Purpose: Optical imaging techniques for measuring tissue hemoglobin concentration have been recently accepted as a way to assess tumor vascularity and oxygenation. We investigated the correlation between early optical response to single-agent bevacizumab and treatment outcome. Methods: Seven patients with advanced or metastatic breast cancer were treated with single-agent bevacizumab followed by addition of weekly paclitaxel. Optical imaging of patient's breasts was performed to measure tumor total hemoglobin concentration (tHb) and oxygen saturation (stO(2)) at baseline and on days 1, 3, 6, 8, and 13 after the first infusion of bevacizumab. To assess early metabolic response, 2-deoxy-2-(F-18)-fluoro-D-glucose (FDG) positron emission tomography/computed tomography (PET/CT), F-18-fluoromisonidazole (FMISO)-PET/CT, and magnetic resonance imaging were performed at baseline and after two cycles of the regimen. Results: Seven patients were grouped as responders (n = 4) and nonresponders (n = 3) on the basis of metabolic response measured by FDG-PET/CT. The responders showed remarkable tumor shrinkage and low accumulations of FMISO tracer relative to those of the nonresponders at the completion of two cycles of chemotherapy.
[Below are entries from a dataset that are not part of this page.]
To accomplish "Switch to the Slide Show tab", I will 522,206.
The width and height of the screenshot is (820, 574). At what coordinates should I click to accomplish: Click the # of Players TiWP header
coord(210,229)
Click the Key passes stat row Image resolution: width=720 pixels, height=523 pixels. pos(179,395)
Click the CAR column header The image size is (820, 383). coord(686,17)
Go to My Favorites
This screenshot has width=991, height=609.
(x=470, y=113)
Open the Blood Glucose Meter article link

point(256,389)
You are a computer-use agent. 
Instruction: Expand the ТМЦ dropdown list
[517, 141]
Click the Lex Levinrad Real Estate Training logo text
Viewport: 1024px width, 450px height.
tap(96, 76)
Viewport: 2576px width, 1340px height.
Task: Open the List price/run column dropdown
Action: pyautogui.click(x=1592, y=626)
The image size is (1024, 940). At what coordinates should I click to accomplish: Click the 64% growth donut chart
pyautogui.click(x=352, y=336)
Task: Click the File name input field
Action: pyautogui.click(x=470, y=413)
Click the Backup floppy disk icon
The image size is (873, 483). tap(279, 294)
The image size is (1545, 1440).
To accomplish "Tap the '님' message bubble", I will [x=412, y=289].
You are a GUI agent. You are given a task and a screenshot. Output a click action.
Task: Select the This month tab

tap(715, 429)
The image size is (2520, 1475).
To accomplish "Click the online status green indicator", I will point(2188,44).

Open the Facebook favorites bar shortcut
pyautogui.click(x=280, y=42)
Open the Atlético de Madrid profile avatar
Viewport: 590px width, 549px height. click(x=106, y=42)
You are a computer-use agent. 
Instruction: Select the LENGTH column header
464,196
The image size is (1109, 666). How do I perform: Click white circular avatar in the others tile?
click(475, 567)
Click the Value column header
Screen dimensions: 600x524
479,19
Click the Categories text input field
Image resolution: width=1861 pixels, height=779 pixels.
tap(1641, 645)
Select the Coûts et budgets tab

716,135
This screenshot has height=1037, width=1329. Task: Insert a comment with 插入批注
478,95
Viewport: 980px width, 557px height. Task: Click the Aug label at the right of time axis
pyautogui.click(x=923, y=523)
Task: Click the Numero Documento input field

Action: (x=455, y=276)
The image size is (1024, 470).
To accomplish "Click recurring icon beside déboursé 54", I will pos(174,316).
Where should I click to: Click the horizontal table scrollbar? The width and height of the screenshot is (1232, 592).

Tumors of both groups showed remarkable attenuation of mean tHb as early as day 1 after therapy initiation. The nonresponders had lower baseline stO(2) levels compared with adjacent breast tissue stO(2) levels along with a pattern of steadily low stO(2) levels during the observation window. On the other hand, the responders appeared to sustain high stO(2) levels with temporal fluctuation. Conclusions: Low tumor stO(2) level after single-agent bevacizumab treatment was characteristic of the nonresponders. Tumor stO(2) level could be a predictor of an additional benefit of bevacizumab over that provided by paclitaxel.